Flowhub is a hosted and commercially supported version of the NoFlo Development Environment. It is free to use for open source projects, and for private projects if you do not need Github integration.
If you just want to create applications, we recommend that you use this version instead of building your own from source.
Please read more from http://flowhub.io/documentation/. See also the available support channels.
Even though the UI itself is built with NoFlo, it isn't talking directly with NoFlo for running and building graphs. Instead, it is utilizing the FBP Network Protocol which enables it to talk to any compatible FBP system.
By implementing the protocol in your runtime, you can program it with NoFlo UI. If you use WebSockets or WebRTC as the transport, you do not need to change anything on NoFlo UI. One can optionally add syntax highlighting and a 'get started' link to the list of supported runtimes. If you need/want to use another transport, you can add support for that.
Only necessary if you want to hack on NoFlo UI itself.
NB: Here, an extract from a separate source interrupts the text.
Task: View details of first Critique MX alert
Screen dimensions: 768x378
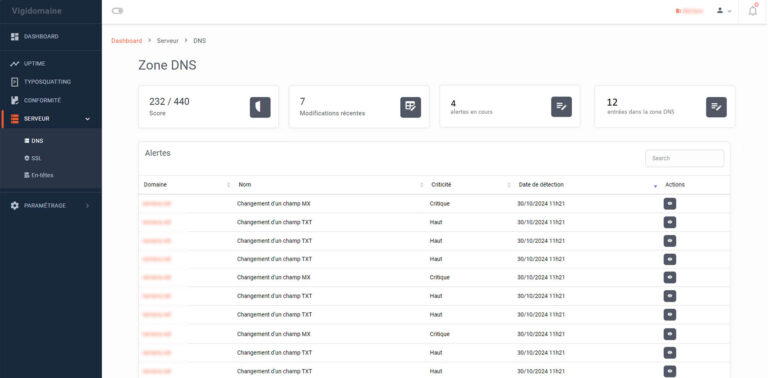Action: coord(670,204)
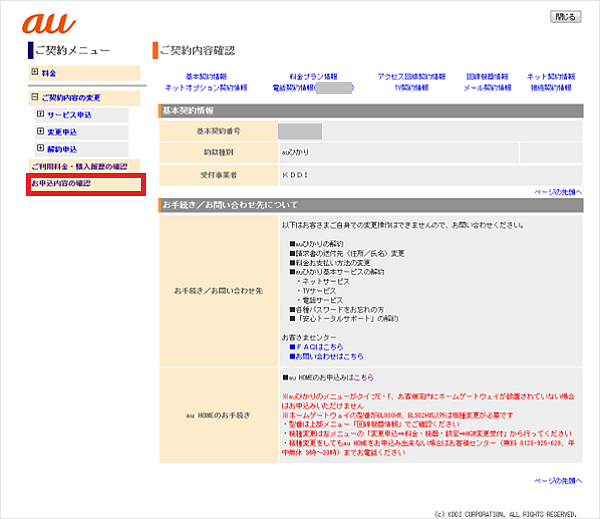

Not neccesary for making apps with FBP. To be able to work on the NoFlo UI you need a checkout of this repository and a working Node.js installation. Go to the checkout folder and run:
$ npm install
You also need the Grunt build tool:
$ sudo npm install -g grunt-cli
This will provide you with all the needed development dependencies. Now you can build a new version by running:
$ grunt build
You have to run this command as an administrator on Windows.
If you prefer, you can also start a watcher process that will do a rebuild whenever one of the files changes:
$ grunt watch
Serve the UI using a webserver, then open the URL it in a web browser. Example:
$ npm install simple-server
$ ./node_modules/.bin/simple-server . 3005
Where 3005 is the port you want the server to run. Once it is built and the server is running you can access the UI at http://localhost:3005/index.html
In addition to this project, the other repository of interest is the the-graph graph editor widget used for editing flows.